“What does being in love feels like?”
Like there’s a button in front of you that says “press this for free cookies,” but every time you press it, a bird shits on your head, but you keep pressing it, and once in every 100 times, you get a cookie.
And it’s the best fucking cookie you’ve ever had.
And while you’re eating it, you realize you’ll willingly get shit on 99 more times in hopes of getting another cookie.
Then one day, the cookies stop coming.
When I read this for the first time I sat, laptop resting on my legs, thinking that whoever wrote this was a fucking genius. (Run on sentences and all. People in glass houses, ya’ know?) I sat thinking about the simplicity of this summation and the moments in my life when I actually experienced this.
These cookie moments, even when they last hours, days, weeks… seem so fleeting. They go too quickly. Even though we love the people in our lives the times we feel this kind of bliss occur sporadically moments. Moments when you feel completely fulfilled, connected and at peace. Moments when you realize that what really want is so simple and innocent. And we all go through life trying to get to that next moment when we get another cookie.

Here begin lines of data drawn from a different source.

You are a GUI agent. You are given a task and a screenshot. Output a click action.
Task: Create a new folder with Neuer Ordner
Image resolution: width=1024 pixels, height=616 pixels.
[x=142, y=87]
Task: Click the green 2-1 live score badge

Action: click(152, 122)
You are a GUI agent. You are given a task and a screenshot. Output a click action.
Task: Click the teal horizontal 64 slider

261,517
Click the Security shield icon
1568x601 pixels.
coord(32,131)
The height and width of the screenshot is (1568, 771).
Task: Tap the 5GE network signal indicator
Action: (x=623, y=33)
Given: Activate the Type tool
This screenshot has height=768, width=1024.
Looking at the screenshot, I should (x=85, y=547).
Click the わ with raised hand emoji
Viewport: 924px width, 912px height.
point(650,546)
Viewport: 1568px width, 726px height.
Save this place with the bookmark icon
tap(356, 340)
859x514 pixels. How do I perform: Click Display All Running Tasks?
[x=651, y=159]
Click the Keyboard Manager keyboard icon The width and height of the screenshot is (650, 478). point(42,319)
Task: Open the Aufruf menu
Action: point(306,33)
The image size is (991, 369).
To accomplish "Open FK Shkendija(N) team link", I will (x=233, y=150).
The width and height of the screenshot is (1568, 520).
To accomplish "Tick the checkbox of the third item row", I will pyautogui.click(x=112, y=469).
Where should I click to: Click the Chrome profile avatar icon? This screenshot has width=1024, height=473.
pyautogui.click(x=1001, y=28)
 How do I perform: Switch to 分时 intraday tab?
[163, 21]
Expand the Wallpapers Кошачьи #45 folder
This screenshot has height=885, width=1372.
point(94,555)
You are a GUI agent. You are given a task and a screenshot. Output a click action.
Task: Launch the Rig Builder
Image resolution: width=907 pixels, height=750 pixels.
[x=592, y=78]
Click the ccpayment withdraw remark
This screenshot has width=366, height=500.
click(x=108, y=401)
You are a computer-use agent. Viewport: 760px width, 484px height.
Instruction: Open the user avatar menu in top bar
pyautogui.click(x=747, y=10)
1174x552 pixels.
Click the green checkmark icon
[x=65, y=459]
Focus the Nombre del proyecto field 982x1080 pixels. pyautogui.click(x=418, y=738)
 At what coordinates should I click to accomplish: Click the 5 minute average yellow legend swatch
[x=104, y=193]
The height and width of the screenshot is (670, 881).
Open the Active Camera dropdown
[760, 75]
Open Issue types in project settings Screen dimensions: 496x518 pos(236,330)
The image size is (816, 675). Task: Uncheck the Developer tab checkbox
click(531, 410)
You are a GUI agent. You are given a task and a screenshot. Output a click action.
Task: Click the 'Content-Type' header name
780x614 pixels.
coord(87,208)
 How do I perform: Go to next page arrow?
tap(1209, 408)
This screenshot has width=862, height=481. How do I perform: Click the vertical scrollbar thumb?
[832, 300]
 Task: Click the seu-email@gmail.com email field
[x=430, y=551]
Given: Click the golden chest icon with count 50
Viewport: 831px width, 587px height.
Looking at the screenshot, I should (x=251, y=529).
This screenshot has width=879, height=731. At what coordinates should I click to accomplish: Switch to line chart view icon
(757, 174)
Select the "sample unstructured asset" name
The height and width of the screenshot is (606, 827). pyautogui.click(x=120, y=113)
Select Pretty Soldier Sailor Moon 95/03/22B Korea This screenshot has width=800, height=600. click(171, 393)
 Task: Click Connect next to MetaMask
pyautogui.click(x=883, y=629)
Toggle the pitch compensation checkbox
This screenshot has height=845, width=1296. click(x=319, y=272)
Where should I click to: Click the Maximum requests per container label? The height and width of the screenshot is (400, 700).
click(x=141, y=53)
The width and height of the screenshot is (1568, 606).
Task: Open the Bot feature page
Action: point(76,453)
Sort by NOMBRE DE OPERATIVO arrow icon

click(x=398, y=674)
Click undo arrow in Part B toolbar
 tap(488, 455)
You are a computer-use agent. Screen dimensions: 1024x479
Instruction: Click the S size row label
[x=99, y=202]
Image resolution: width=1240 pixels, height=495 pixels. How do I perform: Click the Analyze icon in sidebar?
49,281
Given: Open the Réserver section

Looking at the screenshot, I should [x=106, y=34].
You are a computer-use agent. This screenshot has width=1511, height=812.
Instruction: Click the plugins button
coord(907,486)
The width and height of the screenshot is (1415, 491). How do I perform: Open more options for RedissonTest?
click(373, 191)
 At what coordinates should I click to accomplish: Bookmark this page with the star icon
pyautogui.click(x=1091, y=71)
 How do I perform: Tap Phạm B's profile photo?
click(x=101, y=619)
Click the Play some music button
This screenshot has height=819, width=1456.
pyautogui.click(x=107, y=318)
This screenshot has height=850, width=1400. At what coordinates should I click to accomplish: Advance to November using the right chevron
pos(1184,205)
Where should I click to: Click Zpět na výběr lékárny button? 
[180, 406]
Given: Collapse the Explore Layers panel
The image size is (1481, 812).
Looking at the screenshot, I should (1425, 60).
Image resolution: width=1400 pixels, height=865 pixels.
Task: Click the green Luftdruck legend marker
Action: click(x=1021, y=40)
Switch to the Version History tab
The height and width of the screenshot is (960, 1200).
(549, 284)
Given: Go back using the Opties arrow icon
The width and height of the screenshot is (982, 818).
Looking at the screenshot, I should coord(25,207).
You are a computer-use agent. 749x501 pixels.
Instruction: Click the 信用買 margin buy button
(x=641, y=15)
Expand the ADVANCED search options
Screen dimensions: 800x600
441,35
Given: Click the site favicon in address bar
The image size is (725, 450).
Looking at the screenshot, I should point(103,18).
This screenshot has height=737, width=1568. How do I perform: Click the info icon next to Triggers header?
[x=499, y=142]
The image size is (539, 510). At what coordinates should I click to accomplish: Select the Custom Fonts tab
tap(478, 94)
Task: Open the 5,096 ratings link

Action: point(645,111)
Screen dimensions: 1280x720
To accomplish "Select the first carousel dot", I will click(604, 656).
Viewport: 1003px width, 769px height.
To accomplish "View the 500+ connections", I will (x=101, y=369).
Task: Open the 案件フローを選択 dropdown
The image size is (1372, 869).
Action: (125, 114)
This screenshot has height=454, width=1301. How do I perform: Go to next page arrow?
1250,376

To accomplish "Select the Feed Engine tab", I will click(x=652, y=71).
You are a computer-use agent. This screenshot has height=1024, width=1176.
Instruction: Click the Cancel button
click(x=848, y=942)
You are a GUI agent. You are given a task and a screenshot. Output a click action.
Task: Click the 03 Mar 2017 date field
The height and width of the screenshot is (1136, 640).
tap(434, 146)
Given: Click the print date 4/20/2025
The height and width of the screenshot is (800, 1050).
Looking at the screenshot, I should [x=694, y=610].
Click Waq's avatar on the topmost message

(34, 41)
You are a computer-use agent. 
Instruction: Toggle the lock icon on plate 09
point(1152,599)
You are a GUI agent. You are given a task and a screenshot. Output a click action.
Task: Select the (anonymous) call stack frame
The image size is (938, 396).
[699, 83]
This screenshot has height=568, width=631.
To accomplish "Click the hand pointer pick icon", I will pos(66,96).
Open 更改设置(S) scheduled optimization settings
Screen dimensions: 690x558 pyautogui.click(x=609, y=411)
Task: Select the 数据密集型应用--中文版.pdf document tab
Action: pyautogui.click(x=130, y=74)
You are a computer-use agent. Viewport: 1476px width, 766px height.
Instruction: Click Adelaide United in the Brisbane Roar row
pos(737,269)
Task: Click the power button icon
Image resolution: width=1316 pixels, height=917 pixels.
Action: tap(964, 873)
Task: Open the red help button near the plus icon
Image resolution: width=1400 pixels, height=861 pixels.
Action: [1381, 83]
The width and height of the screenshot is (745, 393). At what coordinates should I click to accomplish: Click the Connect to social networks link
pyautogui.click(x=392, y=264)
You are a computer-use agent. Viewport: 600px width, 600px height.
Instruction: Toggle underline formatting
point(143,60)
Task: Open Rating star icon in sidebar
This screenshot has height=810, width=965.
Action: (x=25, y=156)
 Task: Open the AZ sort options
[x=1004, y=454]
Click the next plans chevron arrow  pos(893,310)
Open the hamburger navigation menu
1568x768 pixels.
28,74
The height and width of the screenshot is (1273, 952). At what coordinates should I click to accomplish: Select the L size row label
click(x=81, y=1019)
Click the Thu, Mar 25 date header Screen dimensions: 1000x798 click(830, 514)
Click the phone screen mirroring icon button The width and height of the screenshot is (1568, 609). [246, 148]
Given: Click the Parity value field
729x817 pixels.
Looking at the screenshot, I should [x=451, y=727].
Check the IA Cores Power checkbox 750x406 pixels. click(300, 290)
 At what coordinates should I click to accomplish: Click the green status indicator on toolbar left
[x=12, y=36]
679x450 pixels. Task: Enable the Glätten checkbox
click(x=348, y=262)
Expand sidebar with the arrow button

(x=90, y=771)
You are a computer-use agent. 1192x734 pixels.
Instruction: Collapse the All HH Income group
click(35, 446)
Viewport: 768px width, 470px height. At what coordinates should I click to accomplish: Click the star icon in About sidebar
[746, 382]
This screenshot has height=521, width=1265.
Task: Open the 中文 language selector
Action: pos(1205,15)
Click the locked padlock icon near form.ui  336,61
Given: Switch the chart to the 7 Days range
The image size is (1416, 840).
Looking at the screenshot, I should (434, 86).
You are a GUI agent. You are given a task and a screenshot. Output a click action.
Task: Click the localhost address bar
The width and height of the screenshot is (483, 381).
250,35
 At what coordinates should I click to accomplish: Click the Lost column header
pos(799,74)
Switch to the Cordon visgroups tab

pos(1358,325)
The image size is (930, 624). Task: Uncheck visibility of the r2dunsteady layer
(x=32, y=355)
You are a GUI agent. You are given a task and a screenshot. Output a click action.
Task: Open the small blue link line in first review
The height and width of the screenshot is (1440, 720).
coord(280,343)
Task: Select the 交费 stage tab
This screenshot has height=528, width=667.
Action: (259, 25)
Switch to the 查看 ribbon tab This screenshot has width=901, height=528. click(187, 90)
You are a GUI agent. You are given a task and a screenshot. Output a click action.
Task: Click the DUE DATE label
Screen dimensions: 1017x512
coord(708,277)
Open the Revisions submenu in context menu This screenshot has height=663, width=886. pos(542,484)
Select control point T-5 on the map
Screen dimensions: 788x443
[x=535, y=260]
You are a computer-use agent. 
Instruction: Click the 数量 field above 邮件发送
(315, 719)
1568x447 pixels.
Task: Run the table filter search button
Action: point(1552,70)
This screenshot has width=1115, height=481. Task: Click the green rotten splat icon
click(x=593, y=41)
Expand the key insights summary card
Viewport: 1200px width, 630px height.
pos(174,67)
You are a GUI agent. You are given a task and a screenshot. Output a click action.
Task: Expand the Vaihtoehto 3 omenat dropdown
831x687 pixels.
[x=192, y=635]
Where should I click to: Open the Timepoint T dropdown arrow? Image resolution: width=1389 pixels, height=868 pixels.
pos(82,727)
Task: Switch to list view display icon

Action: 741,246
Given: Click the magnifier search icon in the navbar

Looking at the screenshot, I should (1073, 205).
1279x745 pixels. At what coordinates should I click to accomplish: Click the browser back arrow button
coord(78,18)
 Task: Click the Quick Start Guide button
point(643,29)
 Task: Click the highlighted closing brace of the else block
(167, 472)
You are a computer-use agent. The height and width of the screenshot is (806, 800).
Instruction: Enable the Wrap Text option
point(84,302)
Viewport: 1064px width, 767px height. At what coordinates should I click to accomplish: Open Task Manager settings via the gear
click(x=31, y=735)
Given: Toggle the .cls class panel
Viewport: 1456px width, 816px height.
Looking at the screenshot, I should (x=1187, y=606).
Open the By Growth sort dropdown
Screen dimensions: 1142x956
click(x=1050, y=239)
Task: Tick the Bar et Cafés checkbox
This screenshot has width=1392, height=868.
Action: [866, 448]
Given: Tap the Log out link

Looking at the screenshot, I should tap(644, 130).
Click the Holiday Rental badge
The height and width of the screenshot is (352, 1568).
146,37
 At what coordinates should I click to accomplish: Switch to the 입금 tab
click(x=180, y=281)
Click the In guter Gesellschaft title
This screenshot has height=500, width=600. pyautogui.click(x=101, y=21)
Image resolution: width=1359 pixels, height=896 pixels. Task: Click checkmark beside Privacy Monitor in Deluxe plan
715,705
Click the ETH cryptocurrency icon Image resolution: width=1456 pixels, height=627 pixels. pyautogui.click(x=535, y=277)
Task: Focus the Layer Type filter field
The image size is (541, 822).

My relationships have been like this and it really only reconfirms what I’ve said about being in love and wanting to stay in the simplest of moments forever. I have certainly been shit on but I will always keep hitting that button. I don’t believe the cookies ever stop coming. If you can find your own happiness the cookies will keep coming. The cookies don’t really come from someone else. The cookies come from you. The trick is to love yourself, make yourself happy then you can teach other people how to love you. When you can do that you are in control of how and when you get the cookies.